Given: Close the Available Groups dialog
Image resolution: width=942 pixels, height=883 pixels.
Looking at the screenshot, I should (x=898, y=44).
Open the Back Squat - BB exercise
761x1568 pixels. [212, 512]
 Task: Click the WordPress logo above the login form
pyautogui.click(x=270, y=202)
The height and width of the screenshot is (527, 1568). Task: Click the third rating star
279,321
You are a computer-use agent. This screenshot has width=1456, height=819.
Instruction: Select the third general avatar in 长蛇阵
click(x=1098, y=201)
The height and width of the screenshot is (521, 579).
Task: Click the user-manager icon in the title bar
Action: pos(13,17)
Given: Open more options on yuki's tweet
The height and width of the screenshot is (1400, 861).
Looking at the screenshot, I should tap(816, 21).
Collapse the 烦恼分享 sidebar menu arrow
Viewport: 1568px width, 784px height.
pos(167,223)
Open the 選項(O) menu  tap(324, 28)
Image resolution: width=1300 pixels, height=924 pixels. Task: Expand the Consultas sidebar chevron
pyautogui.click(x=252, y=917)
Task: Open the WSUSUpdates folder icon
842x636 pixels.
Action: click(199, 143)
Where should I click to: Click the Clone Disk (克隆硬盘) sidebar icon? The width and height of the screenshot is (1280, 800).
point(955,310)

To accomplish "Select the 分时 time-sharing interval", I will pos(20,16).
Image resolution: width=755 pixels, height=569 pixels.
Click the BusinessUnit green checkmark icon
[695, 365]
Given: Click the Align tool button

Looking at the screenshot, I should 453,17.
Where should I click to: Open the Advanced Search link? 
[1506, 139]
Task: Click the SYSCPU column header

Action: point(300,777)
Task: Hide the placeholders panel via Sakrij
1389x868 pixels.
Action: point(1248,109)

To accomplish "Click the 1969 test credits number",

________

_WORK TO BE COMPLETED_
Reproduce the lines above, beginning at the line with "842x636 pixels." and stopping after the line with "Image resolution: width=755", exactly as they are.

_PROBLEM SOLUTION_
842x636 pixels.
Action: click(199, 143)
Where should I click to: Click the Clone Disk (克隆硬盘) sidebar icon? The width and height of the screenshot is (1280, 800).
point(955,310)

To accomplish "Select the 分时 time-sharing interval", I will pos(20,16).
Image resolution: width=755 pixels, height=569 pixels.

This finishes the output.